> **Your assignment**:
Can you reproduce, word for word, the part of the lines below that opens with the line containing "pixels, height=500 pixels." and closes with the line containing "Image resolution: width=800", leaving out the pictures?

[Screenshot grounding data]
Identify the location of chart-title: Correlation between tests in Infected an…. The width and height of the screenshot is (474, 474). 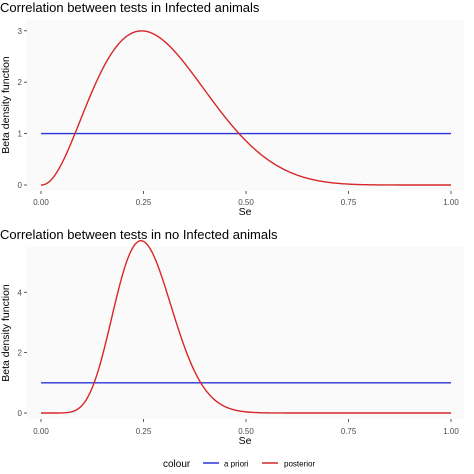
(130, 8).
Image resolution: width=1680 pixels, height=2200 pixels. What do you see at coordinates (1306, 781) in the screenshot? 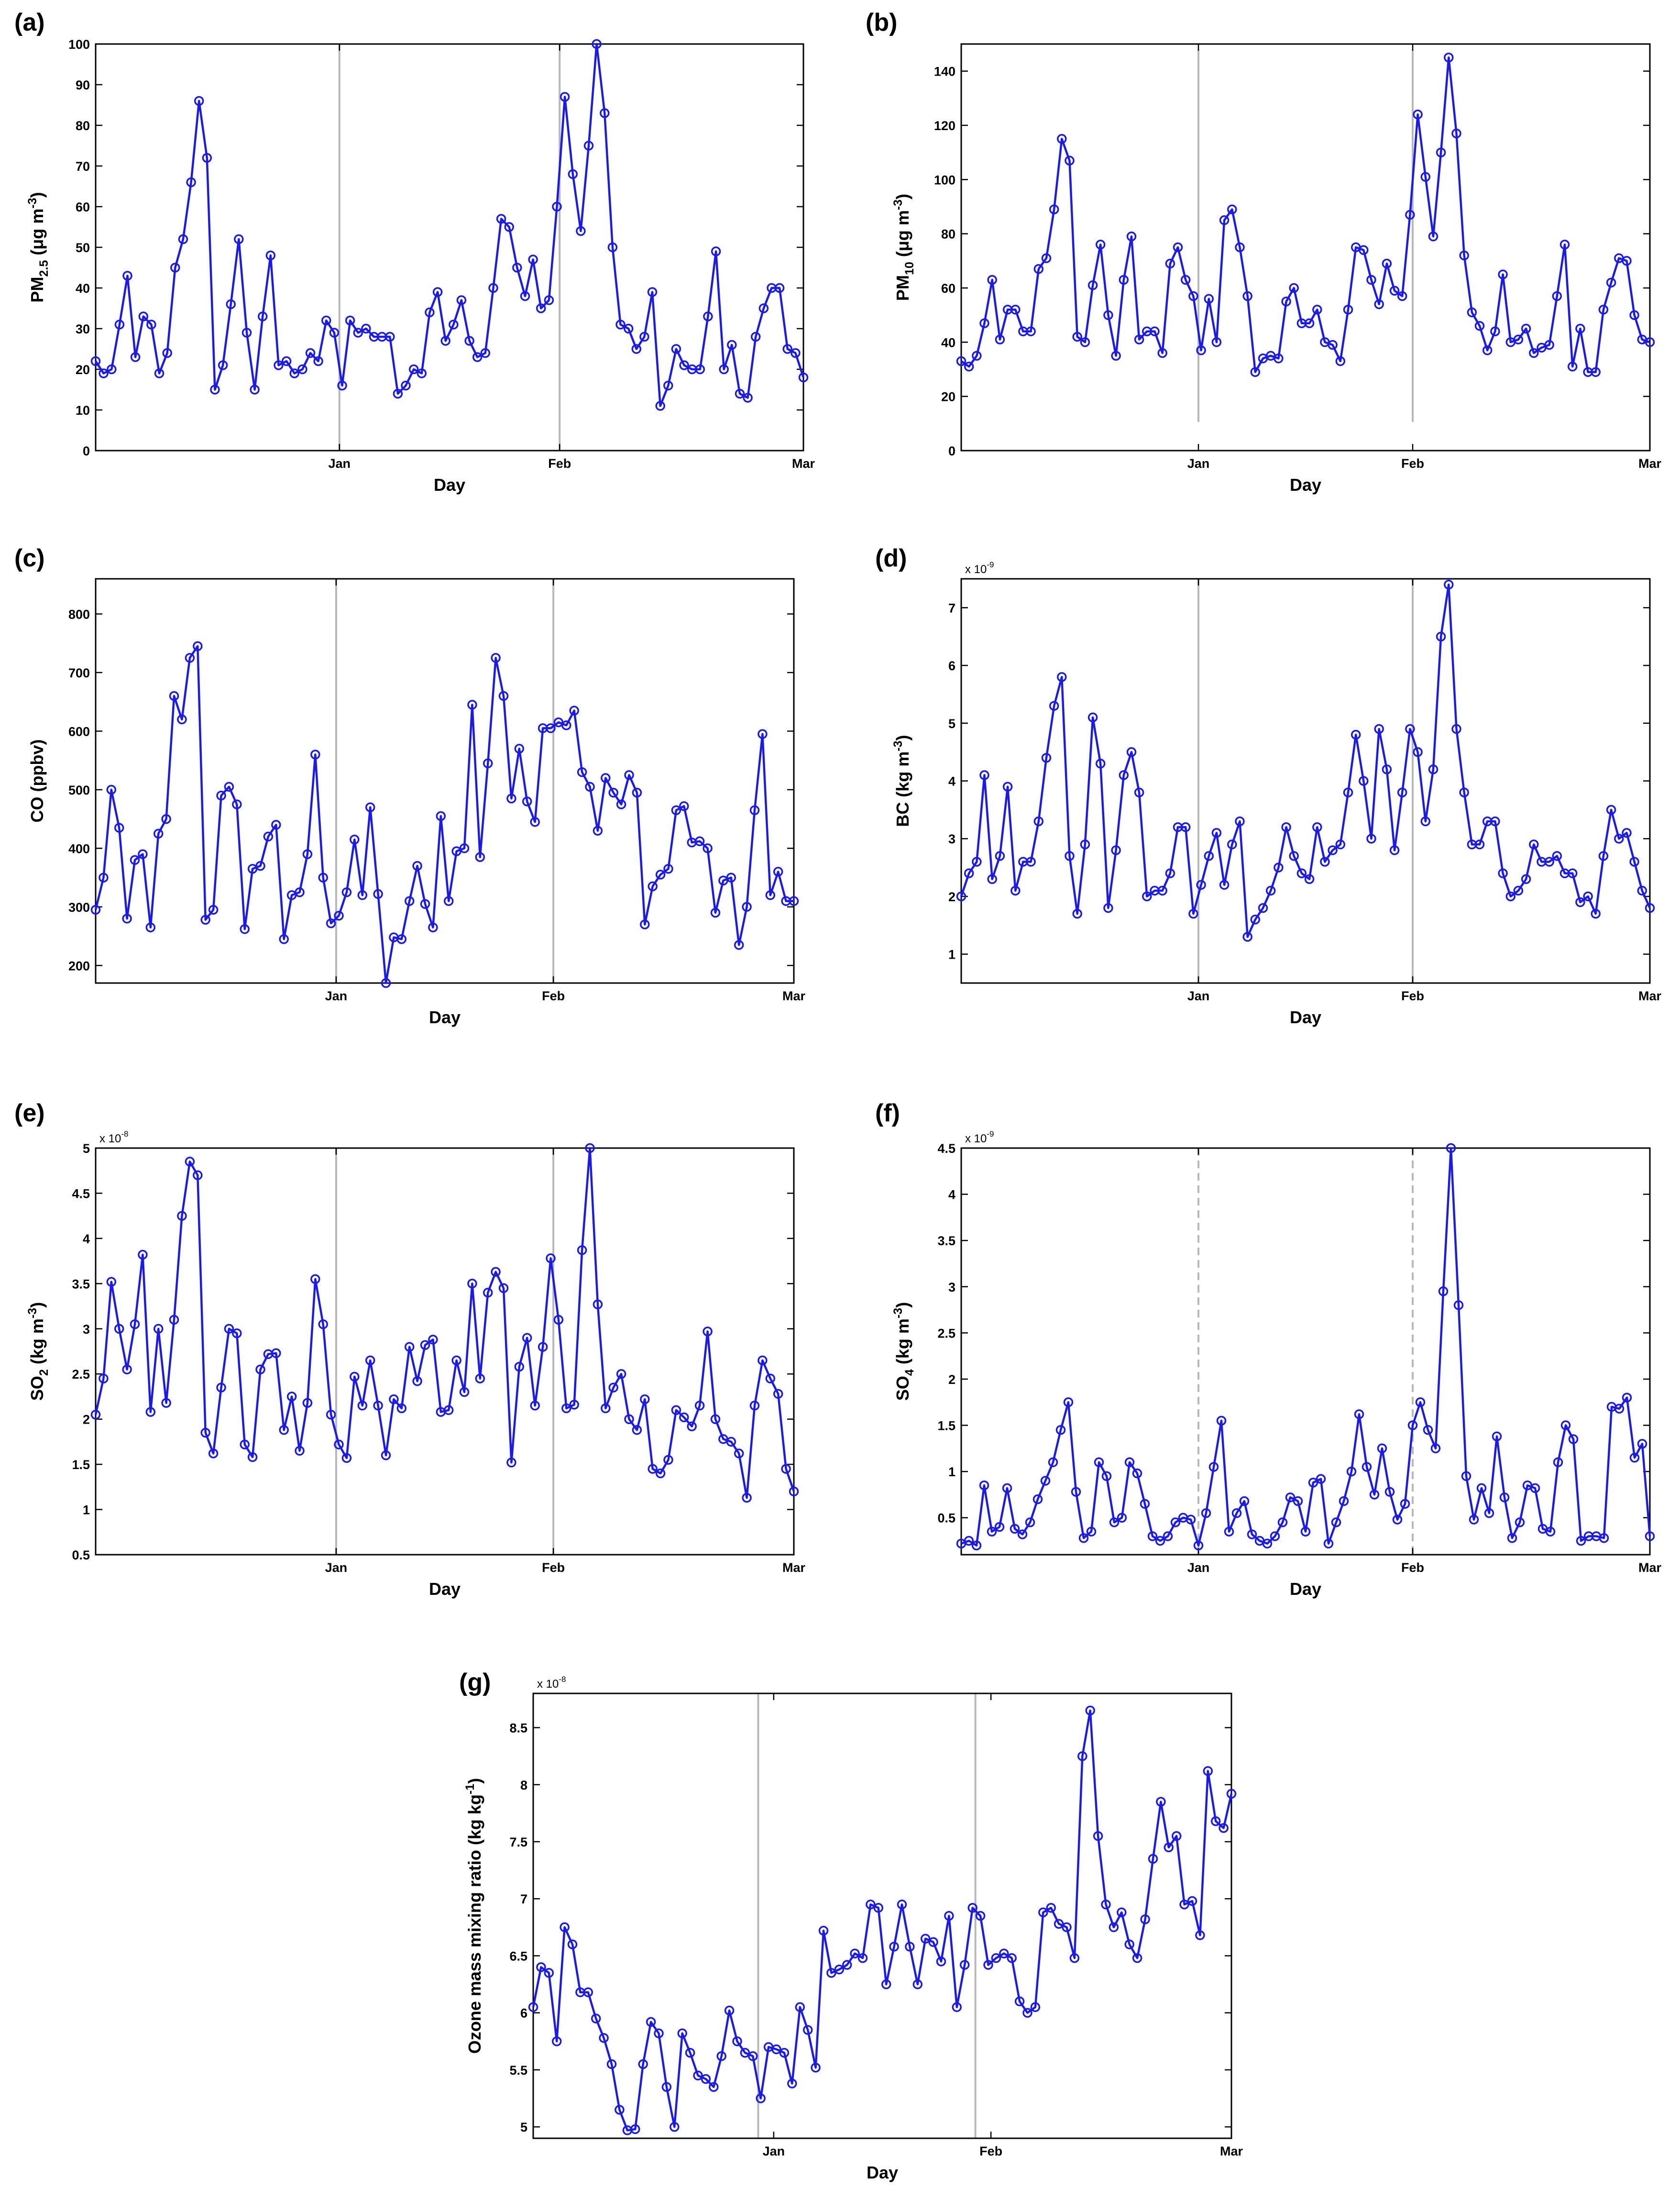
I see `axes-frame` at bounding box center [1306, 781].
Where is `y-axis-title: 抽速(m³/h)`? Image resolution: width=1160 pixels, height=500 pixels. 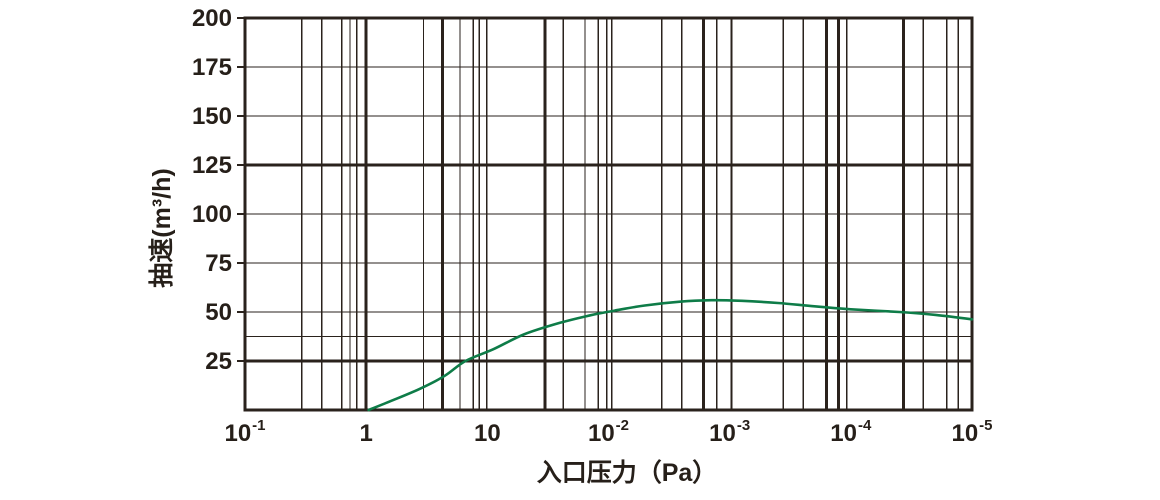
y-axis-title: 抽速(m³/h) is located at coordinates (162, 228).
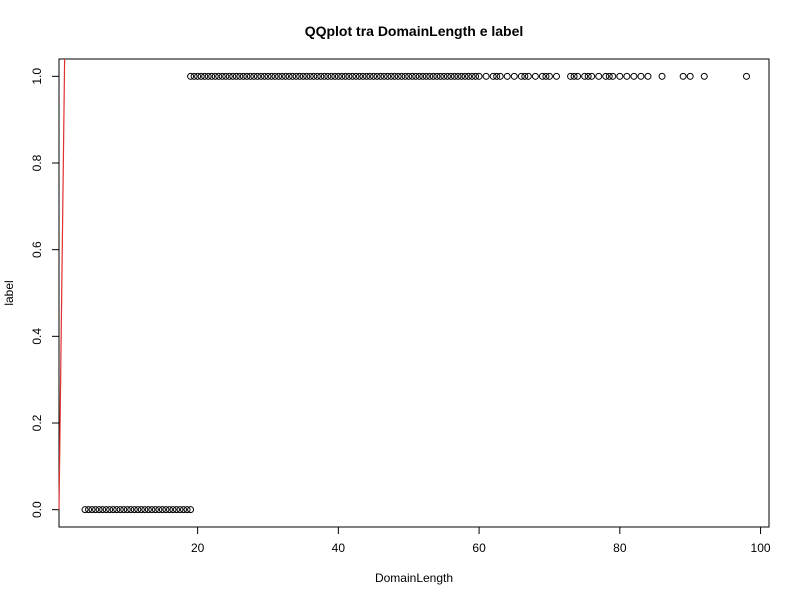 Image resolution: width=800 pixels, height=600 pixels. Describe the element at coordinates (37, 250) in the screenshot. I see `y-tick-label: 0.6` at that location.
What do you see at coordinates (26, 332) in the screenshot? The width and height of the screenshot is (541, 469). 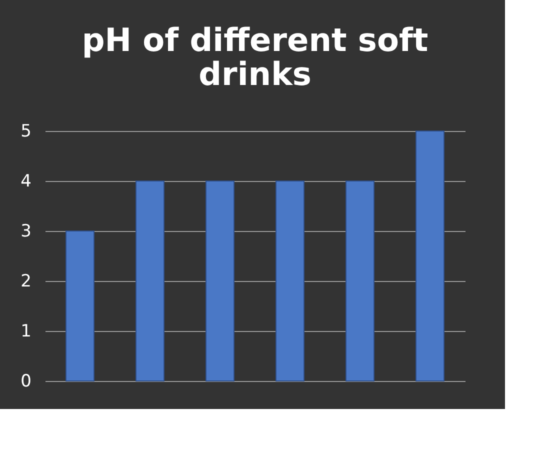 I see `y-tick-label: 1` at bounding box center [26, 332].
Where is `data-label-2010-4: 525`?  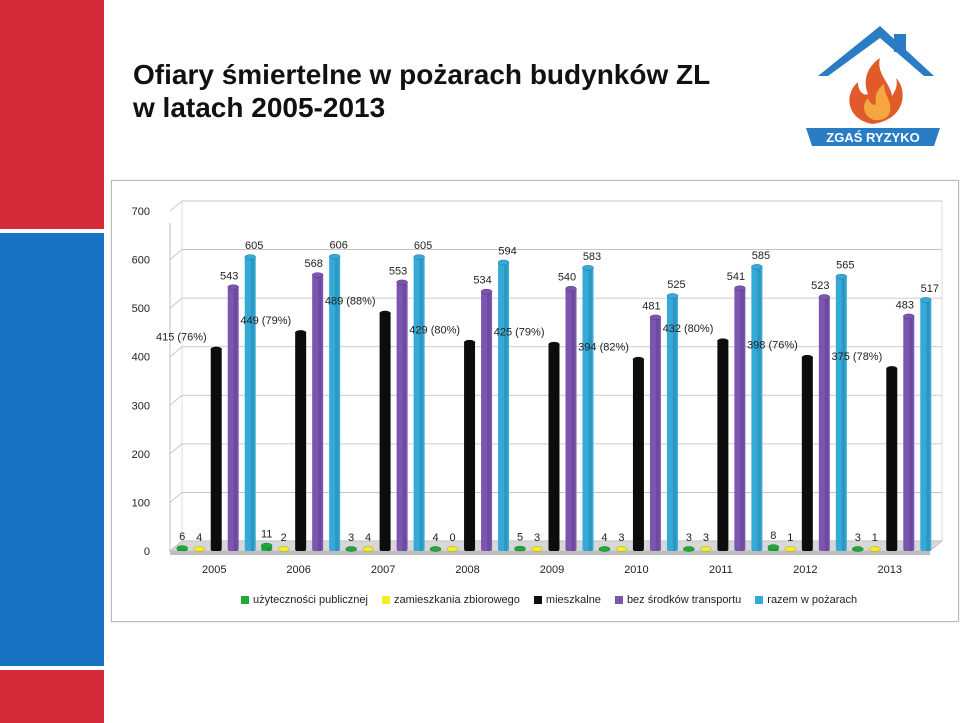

> **Solution to this task**:
Where is `y-axis-title: 抽速(m³/h)`? Image resolution: width=1160 pixels, height=500 pixels. 
y-axis-title: 抽速(m³/h) is located at coordinates (162, 228).
 Image resolution: width=800 pixels, height=600 pixels. Describe the element at coordinates (37, 250) in the screenshot. I see `y-tick-label: 0.6` at that location.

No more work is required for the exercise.